Dog food, again. Bad joke.

I cranked the shower up full blast and stood under the spray until the hot water ran out. Every muscle in my body, it seemed, ached. I was hurting in places I hadn’t hurt since I’d gone out for football my freshman year at prep school. All it took was two workouts; I never came back for the third. My father called me a quitter, until the coach told him I was, at 125 pounds, the smallest kid he’d ever seen go out for varsity football, and he was surprised I made it through two days.

I’d felt like a quitter last night as well, at least until Bubba Hayes showed up and had the unfathomable kindness to beat some sense into me. He’d never know what a favor he’d done, and while somewhere inside there was part of me that wanted to tie him down and jump on his head for an hour or two, I was strangely grateful to him.

Put back together as well as I could be, I finished the coffee and headed to the hospital. I had no idea if Jane Collingswood was still on duty or not. I knew residents pulled some god-awful shifts, so I figured she might be there. I was going to hunt her down, and Zitin, too. It was time to get some answers.

There was the usual midday construction on the freeway; I could see as I crossed the Shelby Street Bridge that traffic was backed up in both directions all the way to the horizon. I decided to skip that experience and threaded my way through the downtown traffic, up past the Union Rescue Mission, just over from the downtown bus terminal, and maneuvered my way onto Broadway. There was construction there as well, with traffic slowed to walking speed. The Ford began overheating, the indicator moving up fast toward the “oh, hell” range. I loosened my tie, having already thrown my jacket into the seat next to me. I rolled my shirtsleeves up past my elbow. Life went on like that for nearly forty minutes before I found a parking space six blocks from the hospital.

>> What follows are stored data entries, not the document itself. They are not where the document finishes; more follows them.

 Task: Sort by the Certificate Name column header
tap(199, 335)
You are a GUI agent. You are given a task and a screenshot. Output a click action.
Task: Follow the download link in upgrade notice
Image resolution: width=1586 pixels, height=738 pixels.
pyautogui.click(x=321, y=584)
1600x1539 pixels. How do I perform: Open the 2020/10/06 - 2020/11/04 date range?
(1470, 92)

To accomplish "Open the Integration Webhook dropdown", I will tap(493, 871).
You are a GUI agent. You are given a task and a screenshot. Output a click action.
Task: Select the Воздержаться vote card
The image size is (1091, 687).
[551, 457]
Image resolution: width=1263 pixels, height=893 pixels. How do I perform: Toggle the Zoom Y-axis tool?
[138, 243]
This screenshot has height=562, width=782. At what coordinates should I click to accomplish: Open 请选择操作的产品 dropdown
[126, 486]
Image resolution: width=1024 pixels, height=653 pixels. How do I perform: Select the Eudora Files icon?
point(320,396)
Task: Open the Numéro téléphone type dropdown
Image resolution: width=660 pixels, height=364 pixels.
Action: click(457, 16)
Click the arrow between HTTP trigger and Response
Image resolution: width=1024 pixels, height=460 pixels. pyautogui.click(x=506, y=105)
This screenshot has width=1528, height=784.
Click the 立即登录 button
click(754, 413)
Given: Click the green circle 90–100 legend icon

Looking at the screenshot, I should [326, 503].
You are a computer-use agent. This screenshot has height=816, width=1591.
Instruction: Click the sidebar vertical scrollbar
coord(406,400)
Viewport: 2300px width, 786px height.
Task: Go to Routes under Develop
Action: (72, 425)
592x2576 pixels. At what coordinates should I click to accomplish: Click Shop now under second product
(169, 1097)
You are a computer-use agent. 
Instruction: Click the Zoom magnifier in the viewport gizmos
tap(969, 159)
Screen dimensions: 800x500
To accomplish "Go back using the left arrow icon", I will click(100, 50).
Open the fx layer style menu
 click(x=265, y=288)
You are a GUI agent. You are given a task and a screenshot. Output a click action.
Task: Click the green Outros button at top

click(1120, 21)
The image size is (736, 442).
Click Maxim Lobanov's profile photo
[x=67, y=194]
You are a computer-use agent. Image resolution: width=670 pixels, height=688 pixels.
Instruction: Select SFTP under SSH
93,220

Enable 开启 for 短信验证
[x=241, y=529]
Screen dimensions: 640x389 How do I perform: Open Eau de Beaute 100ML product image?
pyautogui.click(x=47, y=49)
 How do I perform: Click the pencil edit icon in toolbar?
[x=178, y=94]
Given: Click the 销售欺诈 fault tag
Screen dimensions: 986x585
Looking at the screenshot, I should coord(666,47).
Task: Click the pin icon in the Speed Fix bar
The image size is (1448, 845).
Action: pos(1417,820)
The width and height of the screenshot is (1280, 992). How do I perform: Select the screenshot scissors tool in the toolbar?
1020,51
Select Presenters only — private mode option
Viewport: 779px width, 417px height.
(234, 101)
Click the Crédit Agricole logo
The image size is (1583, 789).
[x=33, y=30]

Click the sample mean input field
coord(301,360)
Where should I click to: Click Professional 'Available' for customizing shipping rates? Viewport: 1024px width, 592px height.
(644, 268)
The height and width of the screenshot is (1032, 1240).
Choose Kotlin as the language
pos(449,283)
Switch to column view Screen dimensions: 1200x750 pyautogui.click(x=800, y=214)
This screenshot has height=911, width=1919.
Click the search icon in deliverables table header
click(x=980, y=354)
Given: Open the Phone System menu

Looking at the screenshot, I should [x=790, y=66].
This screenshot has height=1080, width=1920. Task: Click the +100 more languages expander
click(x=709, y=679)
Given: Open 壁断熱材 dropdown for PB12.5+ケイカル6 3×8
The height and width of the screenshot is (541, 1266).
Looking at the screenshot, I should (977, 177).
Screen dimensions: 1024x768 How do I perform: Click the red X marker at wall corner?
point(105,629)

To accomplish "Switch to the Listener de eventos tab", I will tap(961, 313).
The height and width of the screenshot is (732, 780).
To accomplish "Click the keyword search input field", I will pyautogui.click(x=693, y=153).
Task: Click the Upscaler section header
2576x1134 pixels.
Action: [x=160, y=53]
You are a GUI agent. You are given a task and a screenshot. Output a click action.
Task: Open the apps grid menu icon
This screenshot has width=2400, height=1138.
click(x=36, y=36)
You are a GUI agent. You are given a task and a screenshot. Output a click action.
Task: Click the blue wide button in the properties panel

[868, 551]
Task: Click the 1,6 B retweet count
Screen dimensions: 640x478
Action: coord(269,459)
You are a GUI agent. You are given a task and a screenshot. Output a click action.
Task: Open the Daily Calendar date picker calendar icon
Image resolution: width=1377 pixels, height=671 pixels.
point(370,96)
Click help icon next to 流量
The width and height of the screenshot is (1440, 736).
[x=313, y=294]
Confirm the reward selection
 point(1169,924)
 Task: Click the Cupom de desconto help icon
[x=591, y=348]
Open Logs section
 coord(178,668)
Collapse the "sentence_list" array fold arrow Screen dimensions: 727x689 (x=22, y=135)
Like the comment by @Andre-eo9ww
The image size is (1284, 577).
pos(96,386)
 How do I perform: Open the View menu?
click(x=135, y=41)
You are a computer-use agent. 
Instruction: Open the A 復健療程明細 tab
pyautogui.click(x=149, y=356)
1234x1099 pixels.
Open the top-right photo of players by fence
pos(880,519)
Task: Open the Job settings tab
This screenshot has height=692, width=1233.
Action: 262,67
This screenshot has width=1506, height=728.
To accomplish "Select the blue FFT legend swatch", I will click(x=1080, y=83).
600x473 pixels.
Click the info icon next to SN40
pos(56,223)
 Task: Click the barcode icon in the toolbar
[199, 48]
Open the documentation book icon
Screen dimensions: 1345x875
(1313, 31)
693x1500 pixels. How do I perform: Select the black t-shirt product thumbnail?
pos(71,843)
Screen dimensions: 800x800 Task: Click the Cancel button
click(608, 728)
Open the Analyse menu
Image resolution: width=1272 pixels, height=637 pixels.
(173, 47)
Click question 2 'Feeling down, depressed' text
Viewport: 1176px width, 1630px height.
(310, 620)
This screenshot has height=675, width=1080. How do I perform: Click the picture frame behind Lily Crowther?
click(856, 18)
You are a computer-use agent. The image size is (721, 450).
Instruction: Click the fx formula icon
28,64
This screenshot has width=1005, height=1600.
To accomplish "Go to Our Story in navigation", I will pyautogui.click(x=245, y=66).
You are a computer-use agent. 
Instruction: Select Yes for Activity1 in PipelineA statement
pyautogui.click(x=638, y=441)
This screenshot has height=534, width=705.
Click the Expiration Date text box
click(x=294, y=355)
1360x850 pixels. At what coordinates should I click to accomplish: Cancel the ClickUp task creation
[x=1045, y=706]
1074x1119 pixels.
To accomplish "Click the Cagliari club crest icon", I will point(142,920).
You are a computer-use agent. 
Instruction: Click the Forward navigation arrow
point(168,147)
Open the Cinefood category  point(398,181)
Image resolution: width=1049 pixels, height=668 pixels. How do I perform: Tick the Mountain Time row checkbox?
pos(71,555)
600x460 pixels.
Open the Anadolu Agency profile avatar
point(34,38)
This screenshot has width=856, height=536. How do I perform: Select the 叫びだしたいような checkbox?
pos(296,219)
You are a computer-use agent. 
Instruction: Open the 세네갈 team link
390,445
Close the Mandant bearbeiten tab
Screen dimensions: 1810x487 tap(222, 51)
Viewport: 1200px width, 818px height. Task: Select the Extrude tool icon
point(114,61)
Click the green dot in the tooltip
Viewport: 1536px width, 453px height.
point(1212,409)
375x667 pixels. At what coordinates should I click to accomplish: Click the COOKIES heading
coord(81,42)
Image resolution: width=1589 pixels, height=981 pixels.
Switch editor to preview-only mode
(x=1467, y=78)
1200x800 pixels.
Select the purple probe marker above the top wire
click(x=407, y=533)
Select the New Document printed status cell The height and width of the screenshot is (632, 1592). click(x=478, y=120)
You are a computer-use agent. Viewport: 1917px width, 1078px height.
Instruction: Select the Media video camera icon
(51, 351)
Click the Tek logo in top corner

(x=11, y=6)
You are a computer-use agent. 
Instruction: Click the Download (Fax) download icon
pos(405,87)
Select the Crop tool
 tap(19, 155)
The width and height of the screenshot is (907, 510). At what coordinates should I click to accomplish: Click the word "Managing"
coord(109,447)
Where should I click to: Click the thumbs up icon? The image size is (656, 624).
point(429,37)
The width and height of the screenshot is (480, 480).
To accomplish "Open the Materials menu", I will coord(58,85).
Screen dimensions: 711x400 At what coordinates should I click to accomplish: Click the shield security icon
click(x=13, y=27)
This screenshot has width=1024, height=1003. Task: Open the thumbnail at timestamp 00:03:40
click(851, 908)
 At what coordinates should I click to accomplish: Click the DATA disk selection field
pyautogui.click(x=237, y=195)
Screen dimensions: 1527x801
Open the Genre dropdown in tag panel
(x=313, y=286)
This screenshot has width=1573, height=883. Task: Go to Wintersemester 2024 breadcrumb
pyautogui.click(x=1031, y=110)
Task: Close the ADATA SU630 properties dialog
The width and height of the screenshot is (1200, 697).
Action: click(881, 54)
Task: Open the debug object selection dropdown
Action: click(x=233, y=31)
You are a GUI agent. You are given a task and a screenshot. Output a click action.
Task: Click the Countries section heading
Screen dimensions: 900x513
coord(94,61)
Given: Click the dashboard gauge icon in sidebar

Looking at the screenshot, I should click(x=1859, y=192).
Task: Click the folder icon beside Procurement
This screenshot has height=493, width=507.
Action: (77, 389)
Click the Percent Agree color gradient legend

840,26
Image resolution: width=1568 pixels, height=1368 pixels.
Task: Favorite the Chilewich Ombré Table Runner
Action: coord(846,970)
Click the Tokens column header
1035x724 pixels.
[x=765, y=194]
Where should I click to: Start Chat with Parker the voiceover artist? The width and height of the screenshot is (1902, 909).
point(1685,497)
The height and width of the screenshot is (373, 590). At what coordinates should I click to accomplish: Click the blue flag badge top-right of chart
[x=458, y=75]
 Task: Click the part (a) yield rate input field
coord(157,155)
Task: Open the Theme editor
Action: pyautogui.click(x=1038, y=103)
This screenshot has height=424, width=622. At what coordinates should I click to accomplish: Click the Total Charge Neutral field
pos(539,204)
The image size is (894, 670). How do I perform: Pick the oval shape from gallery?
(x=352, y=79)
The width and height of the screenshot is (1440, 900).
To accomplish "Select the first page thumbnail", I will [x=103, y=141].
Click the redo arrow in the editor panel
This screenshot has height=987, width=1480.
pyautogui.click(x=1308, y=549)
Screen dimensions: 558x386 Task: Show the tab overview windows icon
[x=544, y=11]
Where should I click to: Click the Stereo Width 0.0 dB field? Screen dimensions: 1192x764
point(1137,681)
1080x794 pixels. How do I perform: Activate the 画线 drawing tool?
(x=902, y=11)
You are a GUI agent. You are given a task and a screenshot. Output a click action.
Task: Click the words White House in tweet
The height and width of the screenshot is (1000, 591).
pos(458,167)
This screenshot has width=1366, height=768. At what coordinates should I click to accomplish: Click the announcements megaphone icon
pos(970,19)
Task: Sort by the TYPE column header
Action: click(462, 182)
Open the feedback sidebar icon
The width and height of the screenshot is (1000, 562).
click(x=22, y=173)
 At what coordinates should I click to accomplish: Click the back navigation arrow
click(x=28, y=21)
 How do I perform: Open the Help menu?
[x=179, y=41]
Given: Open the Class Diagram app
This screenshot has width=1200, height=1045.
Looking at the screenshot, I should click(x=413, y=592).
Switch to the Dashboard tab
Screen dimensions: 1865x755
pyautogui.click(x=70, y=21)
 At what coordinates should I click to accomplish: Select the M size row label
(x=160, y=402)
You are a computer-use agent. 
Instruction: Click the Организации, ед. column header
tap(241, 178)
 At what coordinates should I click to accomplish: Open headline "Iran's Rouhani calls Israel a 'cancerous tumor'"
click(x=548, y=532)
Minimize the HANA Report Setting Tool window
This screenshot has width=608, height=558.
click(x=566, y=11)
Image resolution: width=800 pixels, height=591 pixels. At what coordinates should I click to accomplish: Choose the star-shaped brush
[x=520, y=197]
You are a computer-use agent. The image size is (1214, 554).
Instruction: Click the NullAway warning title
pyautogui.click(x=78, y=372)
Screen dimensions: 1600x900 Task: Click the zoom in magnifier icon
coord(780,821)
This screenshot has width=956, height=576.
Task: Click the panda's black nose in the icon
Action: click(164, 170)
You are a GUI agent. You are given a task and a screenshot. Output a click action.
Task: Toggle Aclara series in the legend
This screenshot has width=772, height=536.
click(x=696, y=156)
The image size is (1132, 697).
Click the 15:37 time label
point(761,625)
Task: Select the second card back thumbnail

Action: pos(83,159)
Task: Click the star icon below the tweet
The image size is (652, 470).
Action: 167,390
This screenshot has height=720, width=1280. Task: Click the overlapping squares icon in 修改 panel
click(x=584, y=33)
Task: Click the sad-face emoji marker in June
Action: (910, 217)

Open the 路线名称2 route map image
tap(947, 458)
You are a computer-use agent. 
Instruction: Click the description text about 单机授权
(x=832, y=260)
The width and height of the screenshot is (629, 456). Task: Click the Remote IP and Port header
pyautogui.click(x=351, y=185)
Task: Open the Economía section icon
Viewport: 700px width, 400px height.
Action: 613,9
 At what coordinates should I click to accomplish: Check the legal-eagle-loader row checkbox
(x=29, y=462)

Lack of sleep, physical abuse, urban stress-by the time I walked into the air-conditioned lobby of the medical center, I was a dripping mess. By now, I pretty well knew my way around, so I walked past the lobby, down a hall, turned left onto a corridor that looked as long as a football stadium, and walked about twenty minutes. At the end of the hall, two closed beige metal doors supported a sign that said EMERGENCY ROOM-AUTHORIZED PERSONNEL ONLY and below that ALL OTHERS USE OUTSIDE ENTRANCE.

I walked out a glass door and into the heat. A curved drive wide enough for ambulances three abreast ran from the street, under a concrete canopy, and back out onto the street. The drive was empty save for one quiet orange and white van that had emblazoned on the side in blue paint: PARAMEDIC EXTRICATION UNIT.

I didn’t even want to speculate on that one. I walked past the van onto the breezeway that led up to a series of glass doors, the same ones I’d gone through what seemed so many nights before, back when life was simpler and nobody was threatening to kill me, jail me, fill-in-the-blank me.

The emergency room was its usual buzz. The E.R. people seemed frenetic, even when there was only a couple of patients waiting around with skateboard injuries. Stress junkies, they’ve got to be. Otherwise, they’d never last.

The calm, suited woman in the middle of this maelstrom sat behind a high circular desk with a row of clipboards set out in front of her. I walked up to the counter and leaned over to look at her.